Escrito em 1861 por Camilo Castelo Branco, quando este se encontrava preso por adultério na Cadeia da Relação do Porto, “Amor de Perdição” conta a “paixão proibida” entre os protagonistas Simão Botelho e Teresa Albuquerque, filhos de duas famílias inimigas de Viseu, “que preferem morrer a desistir do amor que os une”, como se lê no dossiê pedagógico da peça, vocacionada para o público em geral, mas também com componente escolar.
A peça abre com nove atores em palco - cinco atrizes e quatro atores - num cenário onde se destaca uma espécie de estrada branca que sai do chão e fica em suspenso no ar.
A forma lembra uma curva que termina num precipício, e termina ao som da música "Where is my love", de Cat Power, e que serve de pano de fundo à tragédia da morte dos protagonistas e de Mariana, uma rapariga do povo, que sente por Simão Botelho um amor absoluto, mas que se torna intermediária das cartas de amor trocadas entre o casal de apaixonados, decidindo também ela morrer depois de ver o seu amado morto.
A peça, tal como o original, não tem um final feliz, resume Maria João Vicente.
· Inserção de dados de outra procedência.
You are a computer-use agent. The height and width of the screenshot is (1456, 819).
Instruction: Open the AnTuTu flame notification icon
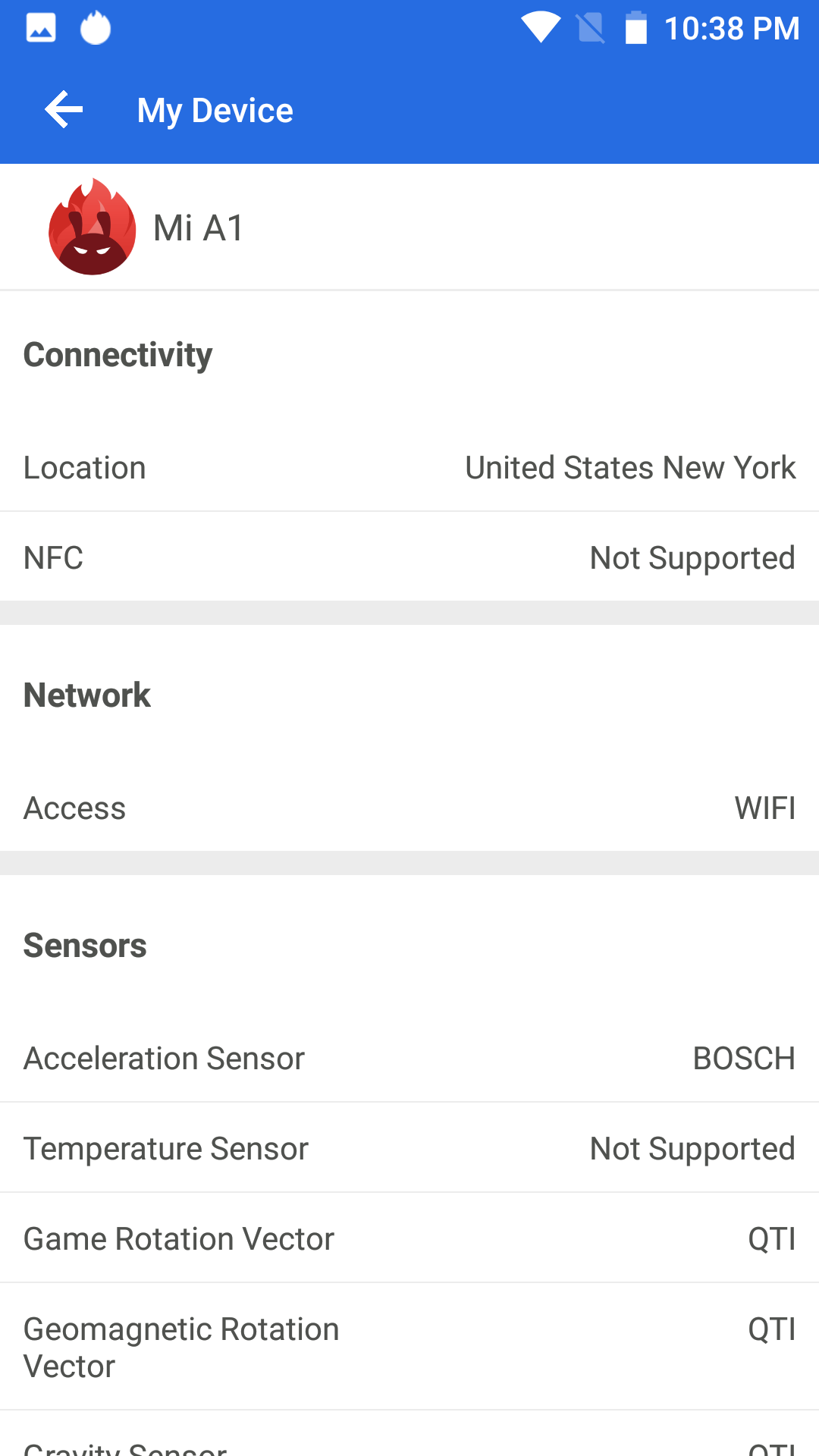pos(96,29)
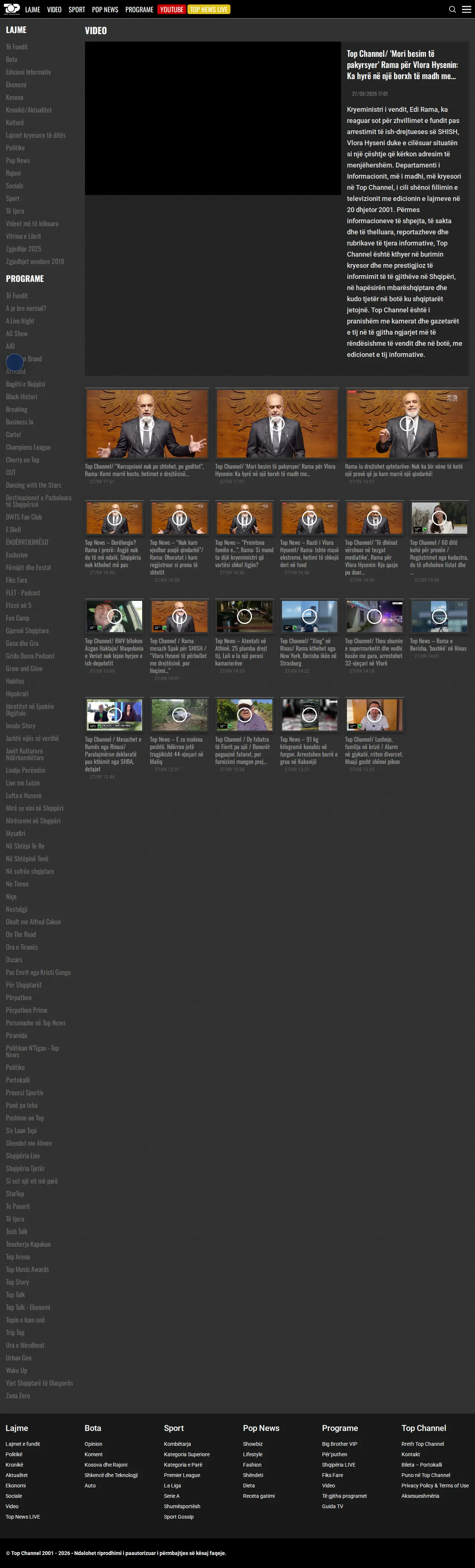The height and width of the screenshot is (1568, 475).
Task: Open Zgjedhje 2025 sidebar link
Action: pyautogui.click(x=24, y=249)
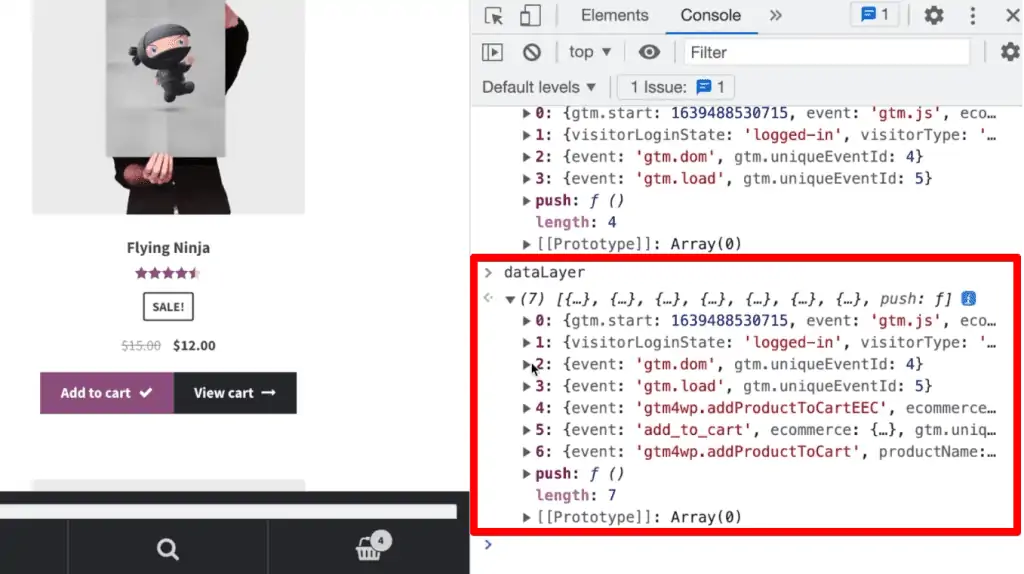Open the JavaScript context 'top' dropdown
The image size is (1024, 574).
click(590, 52)
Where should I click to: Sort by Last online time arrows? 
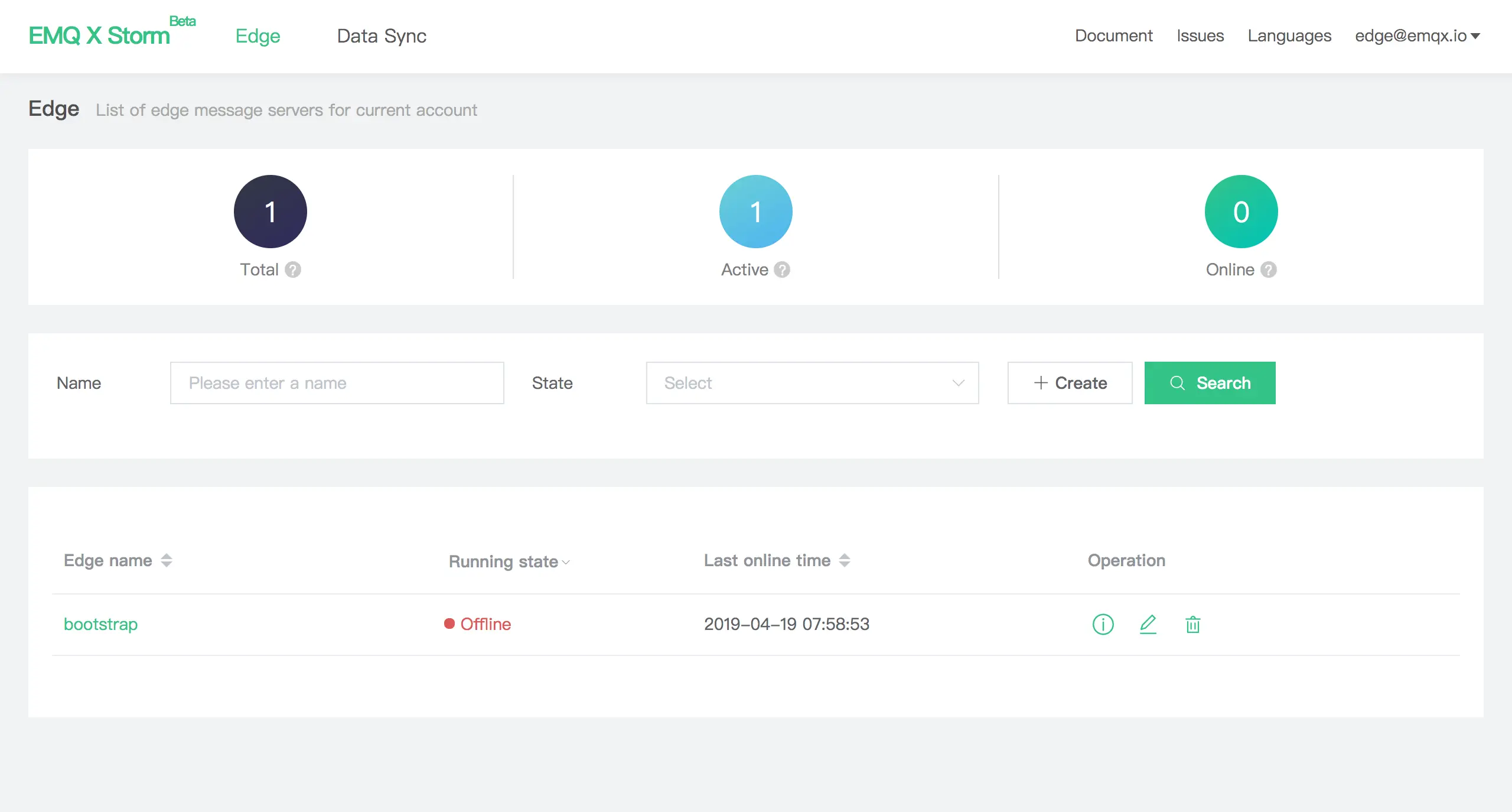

“É um pouco como um Romeu e Julieta português, ou seja, é um final trágico, mas que de alguma forma nos dá que pensar sobre estas possibilidades e estas formas de amor. Um amor leal do ferreiro ao homem que o ajudou, um amor fraternal da Mariana, que não conseguindo concretizá-lo de outro modo se contenta com essa situação, o amor apaixonado e intenso que vence tudo, contra tudo e contra todos e que termina na morte. Um amor de um pai por uma filha, e até que ponto é que isso pode ser também uma prisão”, afirmou a encenadora.
Em “Amor de Perdição” há um sentido trágico e o amor tem um caráter performativo, porque não trata apenas de um sentimento íntimo e individual, mas antes de um “ato público que molda a realidade e define os destinos das personagens”, explicou a encenadora.
À Lusa, Maria João Vicente assume que foi um desafio e uma responsabilidade trabalhar esta “obra icónica" da literatura nacional, referindo que a ideia é mostrar o espetáculo tanto ao público em geral, como realizar sessões para alunos do 11.º ano, uma vez que é “uma leitura aconselhada” para estudantes daquele nível escolar.
A encenadora explicou que decidiram ser fiéis ao romance: "Tentámos ser fiéis à obra do Camilo na sua estrutura, na sua linguagem e na diversidade de planos que a constroem, ou seja, o romance tem partes dialogadas, mas também tem partes de narração que são importante”, porque o “Camilo também tece algumas críticas ao seu tempo”.
A encenadora destaca temáticas no romance do século XIX que são atuais, designadamente a questão do amor vivido à distância por Teresa e Simão, através de cartas, e que pode ser comparado aos amores vividos virtualmente nos dias de hoje.
“A questão do amor que não se consuma, um amor à distância. Acho que nesta era em que o virtual entrou nas nossas vidas de uma forma avassaladora, também é interessante pensar que a Teresa e o Simão consumam o seu amor não de uma forma convencional, mas através de cartas, numa distância física”, afirmou.
A peça traz também a reflexão sobre o amor como revolução, ou seja, como “possibilidade de mudança”.
“Há coisas que eu acho que são perfeitamente atuais, portanto não é só uma questão de uma determinada época. Acho que são perfeitamente atuais”, considera, questionando sobre se o amor “protege e liberta”, ou se o “amor, por outro lado, pode aprisionar”.
A peça, para maiores de 14 anos, é uma coprodução do Teatro do Bolhão com o Teatro Nacional São João, em parceria com a Casa de Camilo, e conta com a dramaturgia e adaptação de Constança Carvalho Homem.
Na interpretação conta com Anabela Sousa, Bernardo Gavina, João Cravo Cardoso, Leonor Reis, Mariana Sevila, Matilde Cancelliere, Pedro Couto, Rita Reis e Vicente Gil.
O desenho de luz é da responsabilidade de Pedro Vieira Carvalho, a sonoplastia de João Pinto Félix, a cenografia de Cátia Barros e os figurinos de Lola Sousa.
Em cena até 10 de novembro, “Amor de Perdição” vai ter sessões para escolas nos dias 5, 6 e 7 desse mês.